Zero Downtime Deployments in Kubernetes: How We Keep Our Services Running While We Ship
Picture this scenario. You’re at your favorite online store, adding items to your cart. Suddenly, the site goes down with a “Under Maintenance” message. Frustrating, right? Now imagine if that was your company’s service. That’s exactly why we invested in zero downtime deployments, and today I’ll share how we achieved this in our Kubernetes microservice architecture.
What Are Zero Downtime Deployments?
Let’s start with the basics. Zero downtime deployment means updating your application without your users ever noticing. Think of it like renovating a store while keeping it open. Customers can still shop while workers quietly update things in the background.
In the world of microservices running on Kubernetes, this becomes both more complex and more achievable. Complex because you have many services to coordinate. Achievable because Kubernetes gives us powerful tools to make it happen.
Why This Matters More Than Ever
When we started our microservices journey three years ago, we had 12 services. Today, we have over 50. Each service might deploy multiple times per day. Without zero downtime deployments, we’d be showing maintenance pages constantly. Our users would hate us, and rightfully so.
The Foundation: Understanding How Kubernetes Updates Work
Before diving into our implementation, let’s understand how Kubernetes handles updates. Kubernetes uses a concept called “rolling updates” by default. Imagine you have three copies of your application running. Kubernetes doesn’t update all three at once. Instead, it updates them one by one, like changing tires on a moving car.
Here’s what happens during a typical update:
- Kubernetes creates a new pod with your updated code
- It waits for the new pod to be ready
- It starts sending traffic to the new pod
- It removes an old pod
- It repeats until all pods are updated
This sounds simple, but the devil is in the details. Let’s explore how we made this process truly seamless.
Our Implementation Journey: The Building Blocks
Step 1: Getting Health Checks Right
The first thing we learned? Kubernetes needs to know when your application is ready. We use three types of health checks, and understanding the difference is crucial.

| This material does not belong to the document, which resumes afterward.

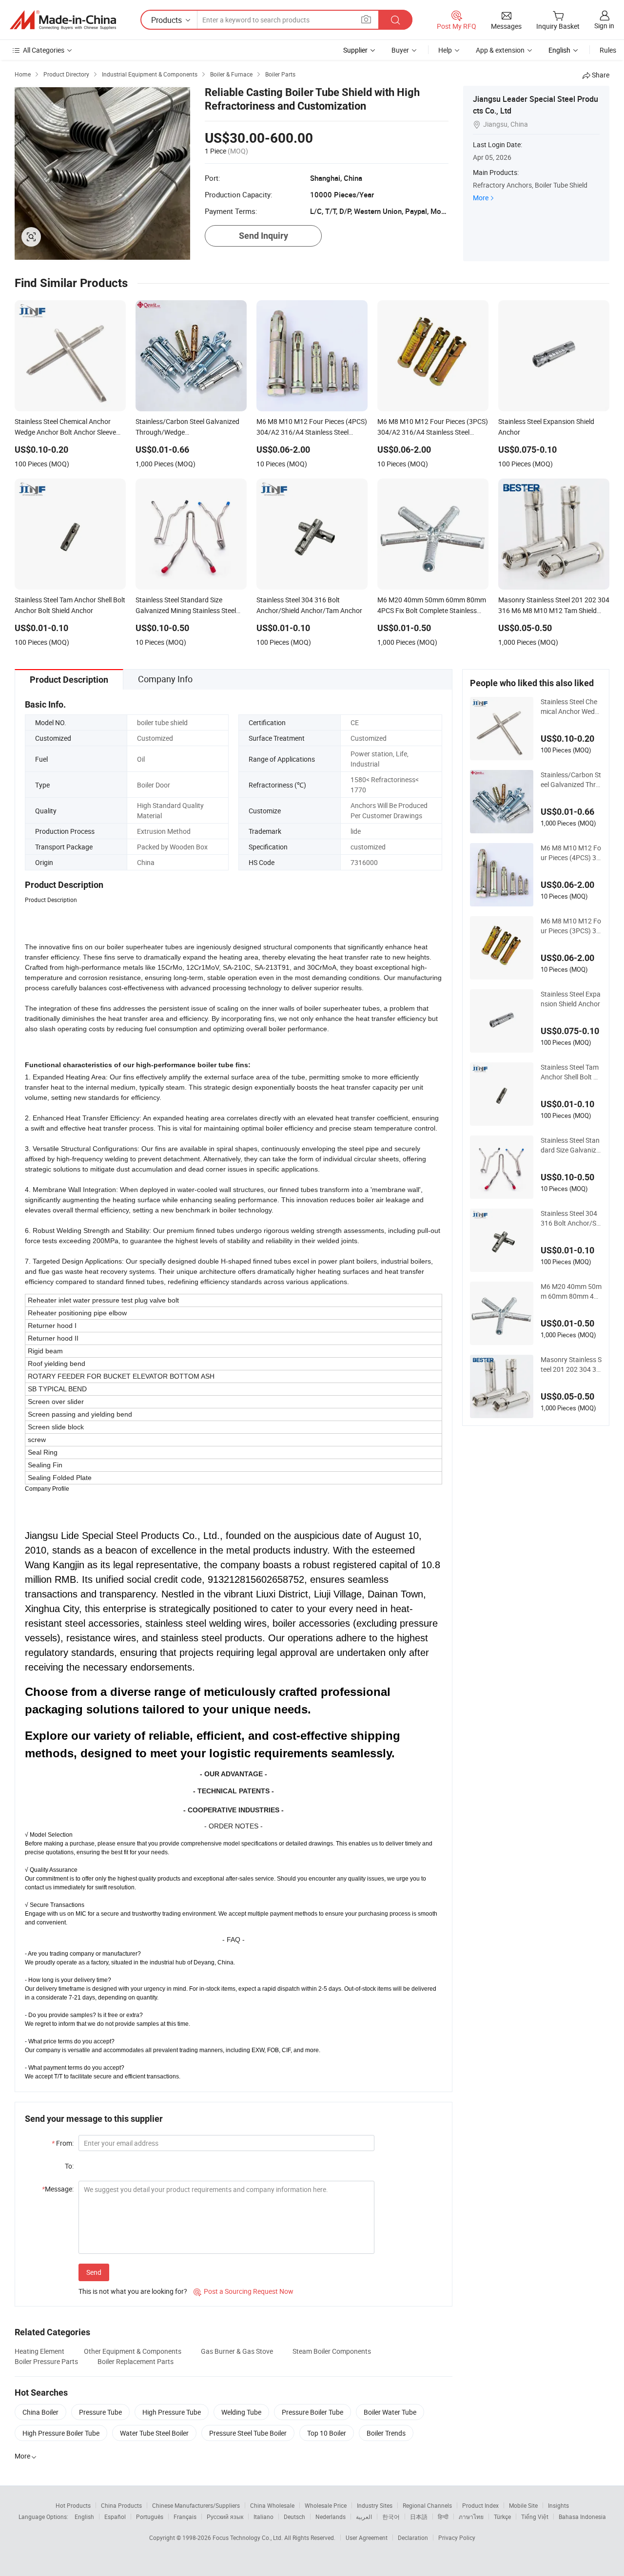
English (84, 2516)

Startup Probes: These tell Kubernetes when your application has finished starting up. Think of it like waiting for your computer to boot before trying to open programs.
Liveness Probes: These check if your application is still alive. If it fails, Kubernetes restarts the pod. It’s like checking someone’s pulse.
Readiness Probes: These determine if your pod can handle traffic. Just because your application is alive doesn’t mean it’s ready to serve customers.
Here’s how we implement these in our services:
apiVersion: apps/v1
kind: Deployment
metadata:
name: order-service
spec:
replicas: 3
template:
spec:
containers:
- name: order-service
image: mycompany/order-service:v2.1.0
ports:
- containerPort: 8080
# Startup probe - gives the app time to initialize
startupProbe:
httpGet:
path: /health/startup
port: 8080
initialDelaySeconds: 10
periodSeconds: 5
failureThreshold: 30 # Allows up to 150 seconds for startup
# Liveness probe - restarts if the app crashes
livenessProbe:
httpGet:
path: /health/live
port: 8080
initialDelaySeconds: 0
periodSeconds: 10
failureThreshold: 3
# Readiness probe - controls traffic routing
readinessProbe:
httpGet:
path: /health/ready
port: 8080
initialDelaySeconds: 0
periodSeconds: 5
failureThreshold: 3
The magic happens in how we implement these endpoints. Our /health/ready
endpoint doesn’t just return “OK”. It actually checks:
- Database connections are established
- Cache is warmed up
- All dependent services are reachable
- Initial data is loaded
This ensures we only receive traffic when we’re truly ready to handle it.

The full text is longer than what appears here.